> **Text to read**
start
Hamit Altıntop (; born 8 December 1982) is a Turkish former professional footballer and current board member of the Turkish Football Federation. He was a versatile midfielder who could play either in a defending or attacking role and on both flanks, known for his creative flair and long-range shooting ability. He is the identical twin brother of footballer Halil Altıntop, who was born 10 minutes after Hamit.

Altıntop was part of the Turkey squad that reached the semi-finals of Euro 2008. After the tournament he was voted as part of the 23-man Team of the tournament awards. He won the 2010 FIFA Puskás Award for scoring the best goal of the season in a UEFA Euro 2012 qualifying match against Kazakhstan in a 3–0 win for his country.

Club career

Schalke

Altıntop started his professional career in local German club Wattenscheid in 2000 along with his brother. As successful performances grabbed the attention of bigger clubs, he was transferred to Schalke 04 in 2003, where he played in a primarily defensive midfield role. In the 2006–07 summer transfer window, Schalke signed his brother Halil from Kaiserslautern. Schalke came second in the Bundesliga, only pipped by VfB Stuttgart by two points.

Bayern Munich

Altıntop joined Bayern Munich for the 2007–08 season on a free transfer from Schalke 04. He scored his first goal in his first game for Bayern when they faced the Brazilian champions São Paulo. Munich went on winning the game 2–1 after his spectacular free-kick. Remaining as one of Munich's starters, he scored another left-foot goal out of 30 meters distance against Werder Bremen in the DFL-Ligapokal. Munich completed the match with a 4–1 victory.
end
> **Requirements**
- 1) Reproduce word for word the portion of the Hamit Altıntop passage that begins with "Altıntop joined Bayern" and continues through "a 4–1 victory.".
- 2) In the records, rewrite the lines starting with the line containing "The height and width of the screenshot is (384, 605)." and going on through the line containing "Action: point(328,670)", replacing "softkey" with "soft key" and leaving everything else unchanged. Provide only those lines.
The Hamit Altıntop passage and the records that come after it are unrelated to each other.

> **Provided entries**
start
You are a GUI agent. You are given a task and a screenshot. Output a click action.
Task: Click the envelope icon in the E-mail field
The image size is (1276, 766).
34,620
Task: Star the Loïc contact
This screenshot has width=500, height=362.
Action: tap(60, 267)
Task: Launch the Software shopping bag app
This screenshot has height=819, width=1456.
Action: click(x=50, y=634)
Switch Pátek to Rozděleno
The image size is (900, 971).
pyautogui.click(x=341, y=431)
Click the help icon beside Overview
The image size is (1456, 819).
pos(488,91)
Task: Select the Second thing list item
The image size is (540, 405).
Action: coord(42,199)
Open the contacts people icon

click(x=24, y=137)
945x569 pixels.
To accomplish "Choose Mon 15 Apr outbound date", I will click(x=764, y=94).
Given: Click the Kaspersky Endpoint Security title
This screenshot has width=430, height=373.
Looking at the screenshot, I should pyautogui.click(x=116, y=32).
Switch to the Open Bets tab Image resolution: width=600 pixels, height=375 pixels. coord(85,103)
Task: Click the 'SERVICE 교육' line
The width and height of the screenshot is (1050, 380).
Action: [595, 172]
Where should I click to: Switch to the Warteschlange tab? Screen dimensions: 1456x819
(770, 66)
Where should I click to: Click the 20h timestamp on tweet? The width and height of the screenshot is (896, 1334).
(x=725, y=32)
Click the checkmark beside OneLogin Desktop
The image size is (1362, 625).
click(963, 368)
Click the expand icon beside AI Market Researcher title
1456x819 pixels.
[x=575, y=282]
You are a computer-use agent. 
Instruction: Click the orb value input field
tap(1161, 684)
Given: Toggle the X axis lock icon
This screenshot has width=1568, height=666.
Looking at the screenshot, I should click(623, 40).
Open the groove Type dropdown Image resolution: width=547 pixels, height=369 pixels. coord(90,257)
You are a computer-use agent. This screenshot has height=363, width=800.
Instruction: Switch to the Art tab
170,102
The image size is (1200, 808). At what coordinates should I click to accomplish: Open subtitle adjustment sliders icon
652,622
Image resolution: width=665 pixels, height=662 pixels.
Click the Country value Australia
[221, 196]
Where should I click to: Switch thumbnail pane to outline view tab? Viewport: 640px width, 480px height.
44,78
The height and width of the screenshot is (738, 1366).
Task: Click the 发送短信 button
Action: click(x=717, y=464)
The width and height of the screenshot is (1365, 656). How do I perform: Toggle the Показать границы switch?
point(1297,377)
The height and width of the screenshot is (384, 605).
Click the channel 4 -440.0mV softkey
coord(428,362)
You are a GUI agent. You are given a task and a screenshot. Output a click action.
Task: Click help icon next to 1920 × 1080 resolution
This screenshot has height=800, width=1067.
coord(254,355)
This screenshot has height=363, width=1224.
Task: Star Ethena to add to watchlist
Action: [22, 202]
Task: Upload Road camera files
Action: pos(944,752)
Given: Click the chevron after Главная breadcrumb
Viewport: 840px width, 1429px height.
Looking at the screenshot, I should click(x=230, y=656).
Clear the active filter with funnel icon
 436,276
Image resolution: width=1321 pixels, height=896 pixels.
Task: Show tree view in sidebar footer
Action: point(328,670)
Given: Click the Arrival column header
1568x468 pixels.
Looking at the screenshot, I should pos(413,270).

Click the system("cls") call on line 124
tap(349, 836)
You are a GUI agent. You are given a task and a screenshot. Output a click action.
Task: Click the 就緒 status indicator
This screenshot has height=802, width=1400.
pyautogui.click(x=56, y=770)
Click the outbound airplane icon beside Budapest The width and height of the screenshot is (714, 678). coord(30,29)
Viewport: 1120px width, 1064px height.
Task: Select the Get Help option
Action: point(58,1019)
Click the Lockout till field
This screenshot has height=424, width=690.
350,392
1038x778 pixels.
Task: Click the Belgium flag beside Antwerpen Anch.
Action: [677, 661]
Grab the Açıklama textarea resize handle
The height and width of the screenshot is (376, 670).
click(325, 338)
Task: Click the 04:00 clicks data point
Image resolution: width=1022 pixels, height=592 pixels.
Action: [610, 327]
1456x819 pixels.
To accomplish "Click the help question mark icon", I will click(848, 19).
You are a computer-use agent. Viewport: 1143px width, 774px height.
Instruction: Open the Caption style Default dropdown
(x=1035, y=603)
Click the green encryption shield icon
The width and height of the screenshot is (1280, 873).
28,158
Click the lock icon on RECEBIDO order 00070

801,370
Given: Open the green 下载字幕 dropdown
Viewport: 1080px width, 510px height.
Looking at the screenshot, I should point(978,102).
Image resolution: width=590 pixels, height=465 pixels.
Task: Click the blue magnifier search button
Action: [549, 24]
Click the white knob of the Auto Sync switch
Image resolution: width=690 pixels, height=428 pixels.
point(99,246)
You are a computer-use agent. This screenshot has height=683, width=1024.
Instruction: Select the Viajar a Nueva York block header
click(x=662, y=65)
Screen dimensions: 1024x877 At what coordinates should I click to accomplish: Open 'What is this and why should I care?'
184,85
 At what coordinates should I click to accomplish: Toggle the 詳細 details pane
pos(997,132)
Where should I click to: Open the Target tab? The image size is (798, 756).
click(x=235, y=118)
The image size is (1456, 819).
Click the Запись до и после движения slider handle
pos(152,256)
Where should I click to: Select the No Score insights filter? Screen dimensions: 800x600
end
> **Answers to the exercise**
- 1)
Altıntop joined Bayern Munich for the 2007–08 season on a free transfer from Schalke 04. He scored his first goal in his first game for Bayern when they faced the Brazilian champions São Paulo. Munich went on winning the game 2–1 after his spectacular free-kick. Remaining as one of Munich's starters, he scored another left-foot goal out of 30 meters distance against Werder Bremen in the DFL-Ligapokal. Munich completed the match with a 4–1 victory.

- 2)
The height and width of the screenshot is (384, 605).
Click the channel 4 -440.0mV soft key
coord(428,362)
You are a GUI agent. You are given a task and a screenshot. Output a click action.
Task: Click help icon next to 1920 × 1080 resolution
This screenshot has height=800, width=1067.
coord(254,355)
This screenshot has height=363, width=1224.
Task: Star Ethena to add to watchlist
Action: [22, 202]
Task: Upload Road camera files
Action: pos(944,752)
Given: Click the chevron after Главная breadcrumb
Viewport: 840px width, 1429px height.
Looking at the screenshot, I should click(x=230, y=656).
Clear the active filter with funnel icon
 436,276
Image resolution: width=1321 pixels, height=896 pixels.
Task: Show tree view in sidebar footer
Action: point(328,670)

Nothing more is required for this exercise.